Gen Abizaid, the commander of all US forces in the Middle East, was on a scheduled tour of the troubled town 30 miles to the west of Baghdad.
Soldiers gave chase to the attackers, cordoning off a local mosque without result, a military spokesman said. The general later cancelled plans for a walkabout in the city centre.
Abizaid was reported to be unfazed. Speaking in Arabic to one member of the Iraqi security force after the gunfight, the general asked about the attack and was told: "This is Fallujah. What do you expect."
Later, after he returned to the US base, Gen Abizaid said: "This is an area where there are plenty of former regime elements out there, willing to fight." Gen Abizaid then flew on to Qatar, as scheduled.
Senior officials said yesterday that the general appeared to have been deliberately targeted.
"It's no coincidence that a senior general arrives in town and we then get an ambush," a US military officer said, although a military spokesman said there were regular attacks in the town.
Fallujah has led the resistance to the US-led occupation of Iraq and is part of the area known as the Sunni triangle, Saddam Hussein's tribal heartland.
Gen Abizaid is the third high-profile American official to escape an attack in Iraq.
He took over as Central Command chief after Gen Tommy Franks retired following the defeat of Saddam Hussein.
Insurgents have apparently accelerated attacks against US forces and their Iraqi allies in an effort to wreck the handover planned for June 30th.
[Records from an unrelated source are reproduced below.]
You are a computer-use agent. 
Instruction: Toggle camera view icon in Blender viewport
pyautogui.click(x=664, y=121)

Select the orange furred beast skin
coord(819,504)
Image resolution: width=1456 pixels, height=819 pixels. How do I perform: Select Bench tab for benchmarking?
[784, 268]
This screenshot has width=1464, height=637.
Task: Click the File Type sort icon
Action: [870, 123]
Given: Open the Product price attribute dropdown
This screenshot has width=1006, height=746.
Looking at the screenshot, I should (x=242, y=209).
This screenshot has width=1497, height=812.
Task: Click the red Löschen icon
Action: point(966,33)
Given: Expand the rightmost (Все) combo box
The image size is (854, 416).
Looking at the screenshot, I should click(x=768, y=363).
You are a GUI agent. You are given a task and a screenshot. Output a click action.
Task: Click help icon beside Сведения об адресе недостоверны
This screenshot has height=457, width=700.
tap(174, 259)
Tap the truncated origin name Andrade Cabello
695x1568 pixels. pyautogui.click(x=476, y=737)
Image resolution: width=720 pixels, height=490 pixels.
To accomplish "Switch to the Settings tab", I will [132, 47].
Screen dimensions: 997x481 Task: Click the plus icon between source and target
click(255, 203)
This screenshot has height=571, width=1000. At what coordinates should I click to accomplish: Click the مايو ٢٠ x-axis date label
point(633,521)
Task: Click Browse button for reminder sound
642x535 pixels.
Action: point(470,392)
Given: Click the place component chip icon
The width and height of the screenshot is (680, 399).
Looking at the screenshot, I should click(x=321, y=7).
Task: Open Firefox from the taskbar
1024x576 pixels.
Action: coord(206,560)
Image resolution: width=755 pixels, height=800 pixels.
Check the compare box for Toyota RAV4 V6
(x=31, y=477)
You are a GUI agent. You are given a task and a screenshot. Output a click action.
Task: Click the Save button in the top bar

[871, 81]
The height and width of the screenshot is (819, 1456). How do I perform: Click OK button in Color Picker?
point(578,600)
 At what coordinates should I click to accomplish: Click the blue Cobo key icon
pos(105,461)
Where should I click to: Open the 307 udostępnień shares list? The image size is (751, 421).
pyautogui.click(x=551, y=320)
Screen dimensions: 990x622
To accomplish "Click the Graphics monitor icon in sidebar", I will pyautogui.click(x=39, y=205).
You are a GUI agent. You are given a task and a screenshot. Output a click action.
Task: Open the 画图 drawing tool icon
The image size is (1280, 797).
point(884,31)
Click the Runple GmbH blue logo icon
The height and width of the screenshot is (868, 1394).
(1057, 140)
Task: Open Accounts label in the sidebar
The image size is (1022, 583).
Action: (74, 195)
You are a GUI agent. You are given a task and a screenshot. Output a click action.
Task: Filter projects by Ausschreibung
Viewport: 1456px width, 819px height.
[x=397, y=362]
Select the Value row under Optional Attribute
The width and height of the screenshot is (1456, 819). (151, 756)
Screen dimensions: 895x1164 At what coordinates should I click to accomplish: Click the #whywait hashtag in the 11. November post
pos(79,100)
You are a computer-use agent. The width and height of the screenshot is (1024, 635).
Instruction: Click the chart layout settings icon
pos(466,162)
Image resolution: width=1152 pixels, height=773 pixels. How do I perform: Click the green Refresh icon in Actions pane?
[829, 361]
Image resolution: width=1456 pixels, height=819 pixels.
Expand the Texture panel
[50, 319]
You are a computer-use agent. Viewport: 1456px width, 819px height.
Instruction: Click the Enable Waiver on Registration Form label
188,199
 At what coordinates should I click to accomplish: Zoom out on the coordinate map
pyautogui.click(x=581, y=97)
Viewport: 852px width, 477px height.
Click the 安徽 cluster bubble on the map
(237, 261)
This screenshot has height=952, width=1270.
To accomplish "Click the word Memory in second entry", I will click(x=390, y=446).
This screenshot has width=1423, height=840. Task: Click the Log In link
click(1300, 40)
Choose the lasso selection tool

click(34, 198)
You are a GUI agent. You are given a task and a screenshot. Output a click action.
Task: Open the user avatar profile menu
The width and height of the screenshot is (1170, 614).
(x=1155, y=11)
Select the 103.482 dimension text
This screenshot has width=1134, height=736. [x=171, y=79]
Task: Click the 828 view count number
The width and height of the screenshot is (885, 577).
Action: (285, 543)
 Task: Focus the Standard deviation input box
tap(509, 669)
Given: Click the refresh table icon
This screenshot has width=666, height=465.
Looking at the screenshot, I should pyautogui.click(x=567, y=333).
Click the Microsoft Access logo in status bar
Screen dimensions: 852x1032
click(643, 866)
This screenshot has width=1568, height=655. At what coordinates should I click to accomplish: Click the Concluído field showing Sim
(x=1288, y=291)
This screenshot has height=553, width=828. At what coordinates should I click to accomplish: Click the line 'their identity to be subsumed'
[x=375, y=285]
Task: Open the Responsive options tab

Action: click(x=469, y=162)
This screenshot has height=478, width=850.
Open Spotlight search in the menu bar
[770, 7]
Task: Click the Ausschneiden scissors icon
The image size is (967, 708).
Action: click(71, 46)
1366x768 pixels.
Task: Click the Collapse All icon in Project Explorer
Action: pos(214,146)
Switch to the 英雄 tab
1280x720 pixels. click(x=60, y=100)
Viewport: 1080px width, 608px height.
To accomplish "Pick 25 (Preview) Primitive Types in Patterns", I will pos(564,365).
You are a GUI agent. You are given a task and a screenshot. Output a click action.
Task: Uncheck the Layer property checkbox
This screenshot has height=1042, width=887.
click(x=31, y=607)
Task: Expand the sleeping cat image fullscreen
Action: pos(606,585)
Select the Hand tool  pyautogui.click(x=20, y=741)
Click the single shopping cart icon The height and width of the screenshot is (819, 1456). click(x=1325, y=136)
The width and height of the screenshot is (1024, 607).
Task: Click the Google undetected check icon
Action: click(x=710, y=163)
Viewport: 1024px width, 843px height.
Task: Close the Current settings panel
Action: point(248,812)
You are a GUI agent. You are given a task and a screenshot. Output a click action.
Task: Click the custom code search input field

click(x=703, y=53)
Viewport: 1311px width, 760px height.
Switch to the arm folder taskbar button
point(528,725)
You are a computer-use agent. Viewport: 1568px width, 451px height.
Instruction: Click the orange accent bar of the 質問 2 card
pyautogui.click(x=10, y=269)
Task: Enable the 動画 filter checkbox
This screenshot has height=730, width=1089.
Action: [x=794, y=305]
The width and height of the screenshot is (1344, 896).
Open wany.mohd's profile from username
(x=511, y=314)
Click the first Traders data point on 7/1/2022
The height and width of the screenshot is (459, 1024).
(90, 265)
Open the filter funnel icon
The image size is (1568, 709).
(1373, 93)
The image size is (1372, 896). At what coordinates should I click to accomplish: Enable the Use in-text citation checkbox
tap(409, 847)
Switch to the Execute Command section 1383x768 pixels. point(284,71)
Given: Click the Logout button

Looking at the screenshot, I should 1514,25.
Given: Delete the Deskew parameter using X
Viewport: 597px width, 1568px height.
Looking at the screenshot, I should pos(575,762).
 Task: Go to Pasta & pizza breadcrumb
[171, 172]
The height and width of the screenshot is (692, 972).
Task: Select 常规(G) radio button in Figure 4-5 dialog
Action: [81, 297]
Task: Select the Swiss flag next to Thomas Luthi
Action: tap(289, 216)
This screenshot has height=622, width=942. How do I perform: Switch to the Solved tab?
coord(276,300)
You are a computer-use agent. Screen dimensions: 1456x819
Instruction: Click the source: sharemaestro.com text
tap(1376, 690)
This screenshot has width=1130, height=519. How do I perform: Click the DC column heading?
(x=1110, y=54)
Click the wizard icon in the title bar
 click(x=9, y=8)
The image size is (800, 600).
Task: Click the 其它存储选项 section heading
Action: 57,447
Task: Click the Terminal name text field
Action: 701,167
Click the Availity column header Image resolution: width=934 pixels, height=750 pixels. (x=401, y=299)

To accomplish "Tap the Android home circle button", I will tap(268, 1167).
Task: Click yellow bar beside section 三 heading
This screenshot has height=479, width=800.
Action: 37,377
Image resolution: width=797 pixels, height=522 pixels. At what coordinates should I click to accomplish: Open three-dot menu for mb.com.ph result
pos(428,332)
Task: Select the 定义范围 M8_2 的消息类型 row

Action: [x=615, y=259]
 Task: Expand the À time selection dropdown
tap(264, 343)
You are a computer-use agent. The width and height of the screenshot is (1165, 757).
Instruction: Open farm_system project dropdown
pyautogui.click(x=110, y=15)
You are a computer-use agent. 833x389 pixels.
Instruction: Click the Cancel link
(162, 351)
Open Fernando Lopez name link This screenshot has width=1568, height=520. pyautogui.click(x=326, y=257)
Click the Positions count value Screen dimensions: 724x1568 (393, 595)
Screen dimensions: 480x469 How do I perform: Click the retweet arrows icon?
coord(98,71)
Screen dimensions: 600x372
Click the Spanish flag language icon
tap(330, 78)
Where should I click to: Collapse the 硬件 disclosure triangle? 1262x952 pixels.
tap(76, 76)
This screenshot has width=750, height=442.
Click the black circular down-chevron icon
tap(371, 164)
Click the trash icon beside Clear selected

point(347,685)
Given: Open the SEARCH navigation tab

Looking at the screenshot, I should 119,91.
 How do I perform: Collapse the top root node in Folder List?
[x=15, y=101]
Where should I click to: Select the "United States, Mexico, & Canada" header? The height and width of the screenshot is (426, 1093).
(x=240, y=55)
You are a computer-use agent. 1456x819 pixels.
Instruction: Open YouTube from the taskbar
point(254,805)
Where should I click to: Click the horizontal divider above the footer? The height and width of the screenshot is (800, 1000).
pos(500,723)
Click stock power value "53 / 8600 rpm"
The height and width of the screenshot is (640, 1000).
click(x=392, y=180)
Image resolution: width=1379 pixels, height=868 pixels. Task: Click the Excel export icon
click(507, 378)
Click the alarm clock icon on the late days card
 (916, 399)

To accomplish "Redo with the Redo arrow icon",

The attacks are blamed by Washington on the al-Qaeda terror network. Two suicide bombings of a police station and new Iraqi army recruitment centre killed over 100 people.
Yesterday a volley of eight mortar shells was fired towards a US military base in Baghdad, damaging several cars and lightly wounding three US soldiers. One soldier was killed and two wounded by a roadside bomb in western Baghdad.